AI — Benign or Dangerous?

The term Artificial Intelligence (AI) has been around for a little over 60 years and was expanded to Artificial General Intelligence (AGI) in 1980. If the web was to be believed, AI is in full swing and part of our everyday lives from search engines to software with robotic machines making everything from cars to computer chips. But is it really here?

Well, no. Is it possible for us to create an AI/AGI system? There are many who would say yes, but whether we should is whole other matter. There are aspects to AI which should be considered such as for healthcare, help tackle climate change and work toward making poverty a thing of the past.

Unfortunately, like many great inventions, its use for military applications is always a driving force. Pushing towards autonomous weapons, proponents state it will reduce the cost of casualties. The problem is, the further you get from having people involved in the decisions of war, the greater the cost in human lives. Over a hundred experts in robotics and artificial intelligence have called for a ban on killer robots.

There is a lot of controversy around what AI actually is and whether it is something good or bad. It might come down to who created it and the way they taught it. Like humans, an AI won’t inherently be either but could develop certain characteristics based on its environment and how it is required to interact. This article on super-intelligent machines is pretty long but worth reading.

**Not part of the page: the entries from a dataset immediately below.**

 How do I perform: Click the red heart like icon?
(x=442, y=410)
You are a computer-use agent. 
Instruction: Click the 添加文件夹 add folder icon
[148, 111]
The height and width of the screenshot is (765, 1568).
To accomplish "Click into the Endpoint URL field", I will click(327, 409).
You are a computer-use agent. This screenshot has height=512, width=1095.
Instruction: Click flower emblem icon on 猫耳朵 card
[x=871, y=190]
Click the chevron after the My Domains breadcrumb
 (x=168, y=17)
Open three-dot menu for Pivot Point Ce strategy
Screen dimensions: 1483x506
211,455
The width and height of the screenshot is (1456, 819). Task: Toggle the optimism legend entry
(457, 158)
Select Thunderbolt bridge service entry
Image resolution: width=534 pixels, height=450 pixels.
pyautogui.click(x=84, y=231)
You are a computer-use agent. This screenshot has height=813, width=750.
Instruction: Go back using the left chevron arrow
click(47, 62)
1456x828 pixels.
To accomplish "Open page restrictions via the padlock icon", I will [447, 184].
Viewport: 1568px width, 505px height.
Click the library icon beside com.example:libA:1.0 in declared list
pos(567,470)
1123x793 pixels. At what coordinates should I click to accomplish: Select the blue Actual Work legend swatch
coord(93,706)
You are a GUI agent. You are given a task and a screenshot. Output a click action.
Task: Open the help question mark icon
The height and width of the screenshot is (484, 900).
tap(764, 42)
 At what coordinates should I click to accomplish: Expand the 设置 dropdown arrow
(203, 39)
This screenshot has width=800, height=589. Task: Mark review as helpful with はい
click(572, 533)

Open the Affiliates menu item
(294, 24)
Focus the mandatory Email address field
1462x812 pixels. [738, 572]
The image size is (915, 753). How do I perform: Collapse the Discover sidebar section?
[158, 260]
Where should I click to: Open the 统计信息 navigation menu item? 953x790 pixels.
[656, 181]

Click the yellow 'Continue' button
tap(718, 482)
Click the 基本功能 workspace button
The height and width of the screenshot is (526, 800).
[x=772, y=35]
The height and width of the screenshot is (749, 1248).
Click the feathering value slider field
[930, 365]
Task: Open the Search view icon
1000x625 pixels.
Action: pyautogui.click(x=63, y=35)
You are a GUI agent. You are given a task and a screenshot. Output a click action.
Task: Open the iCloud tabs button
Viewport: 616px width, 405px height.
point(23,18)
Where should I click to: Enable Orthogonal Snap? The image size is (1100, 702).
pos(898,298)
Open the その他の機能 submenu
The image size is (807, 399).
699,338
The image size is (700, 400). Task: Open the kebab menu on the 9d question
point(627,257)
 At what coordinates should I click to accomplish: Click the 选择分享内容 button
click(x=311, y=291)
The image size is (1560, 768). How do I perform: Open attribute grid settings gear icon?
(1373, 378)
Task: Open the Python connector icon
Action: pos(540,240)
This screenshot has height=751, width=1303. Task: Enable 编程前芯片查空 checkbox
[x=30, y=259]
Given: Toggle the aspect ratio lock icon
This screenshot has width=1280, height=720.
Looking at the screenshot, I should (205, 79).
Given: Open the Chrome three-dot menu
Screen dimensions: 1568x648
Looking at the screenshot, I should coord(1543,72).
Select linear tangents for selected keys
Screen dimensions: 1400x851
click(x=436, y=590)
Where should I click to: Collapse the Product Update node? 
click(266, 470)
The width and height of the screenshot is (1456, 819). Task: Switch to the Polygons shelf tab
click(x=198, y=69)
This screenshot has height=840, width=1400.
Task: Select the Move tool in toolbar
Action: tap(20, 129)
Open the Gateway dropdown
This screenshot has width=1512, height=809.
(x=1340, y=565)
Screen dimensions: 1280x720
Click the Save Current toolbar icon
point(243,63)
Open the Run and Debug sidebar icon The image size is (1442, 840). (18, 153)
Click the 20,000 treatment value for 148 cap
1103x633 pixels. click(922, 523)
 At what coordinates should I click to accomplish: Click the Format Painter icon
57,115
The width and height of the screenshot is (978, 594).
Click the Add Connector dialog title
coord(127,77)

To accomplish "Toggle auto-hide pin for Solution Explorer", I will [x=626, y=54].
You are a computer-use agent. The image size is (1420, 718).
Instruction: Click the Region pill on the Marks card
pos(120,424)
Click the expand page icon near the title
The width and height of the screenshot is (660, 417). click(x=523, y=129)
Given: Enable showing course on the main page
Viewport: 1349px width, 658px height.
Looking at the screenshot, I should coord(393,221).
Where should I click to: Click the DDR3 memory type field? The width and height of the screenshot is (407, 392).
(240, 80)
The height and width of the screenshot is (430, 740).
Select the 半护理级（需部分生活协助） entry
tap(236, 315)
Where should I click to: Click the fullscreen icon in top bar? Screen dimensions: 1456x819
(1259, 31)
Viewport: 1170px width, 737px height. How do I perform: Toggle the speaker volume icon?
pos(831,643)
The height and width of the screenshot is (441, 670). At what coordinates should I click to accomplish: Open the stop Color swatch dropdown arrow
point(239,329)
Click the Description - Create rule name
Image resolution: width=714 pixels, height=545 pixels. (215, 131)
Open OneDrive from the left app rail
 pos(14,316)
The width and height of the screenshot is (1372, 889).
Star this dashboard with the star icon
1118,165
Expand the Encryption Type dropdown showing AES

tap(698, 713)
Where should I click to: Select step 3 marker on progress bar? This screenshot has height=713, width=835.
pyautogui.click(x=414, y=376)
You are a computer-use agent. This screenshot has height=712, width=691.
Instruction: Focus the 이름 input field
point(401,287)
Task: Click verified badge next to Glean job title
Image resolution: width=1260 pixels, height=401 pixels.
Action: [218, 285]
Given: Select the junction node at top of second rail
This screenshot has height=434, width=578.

Any future system will likely interpret what we see as AI as Algorithmic Instructions. Software configured to give the appearance that intelligence is behind the performance enhancements. Many programs promote AI as part of their system such as photo editing, dictation, audio transcribing. While they do provide some massive time saving processes and make workflows easier, current systems don’t look at your photo and automatically bringing up the settings you made to the last one and asking if you wanted them applied here.

Web searches are another where AI isn’t yet at its peak. General searches that thousands of others have done will likely return the information you’re looking for, along with a host of information that you weren’t simply because it uses one of the keywords that you entered.

However, if you’re looking for something abstract or with a specific key phrase then the number of returns is much lower and the chances of that being at the top of your list is slim. An example of this was: “List of people killed in London in 1888 but not by Jack the Ripper.” The first eight pages of results returned links to Jack the Ripper.

From left to right: Person of Interest, 2001 A Space Odyssey and Logan’s Run

As to AI in fiction, there are positive and negative examples in books, TV and films.

1. The primary AI system helps mankind: Person of Interest, Babylon 5 & Star Trek. 2. The AI system is a benign caretaker before it adapts its programming to achieve unexpected or specific conditions Logan’s Run, 2001: A Space Odyssey and I Robot. 3. Ultimate control through domination or destruction: Colossus: The Forbin Project, The Terminator and The Matrix.

Whether we perfect AI or our early attempts create something that then develops an AI/AGI system, we should acknowledge that we won’t be able to maintain control of it for long unless it chooses to allow us to. Even if the system is aligned to our goals, it will at some point—like anything intelligent—seek to have dominion over itself.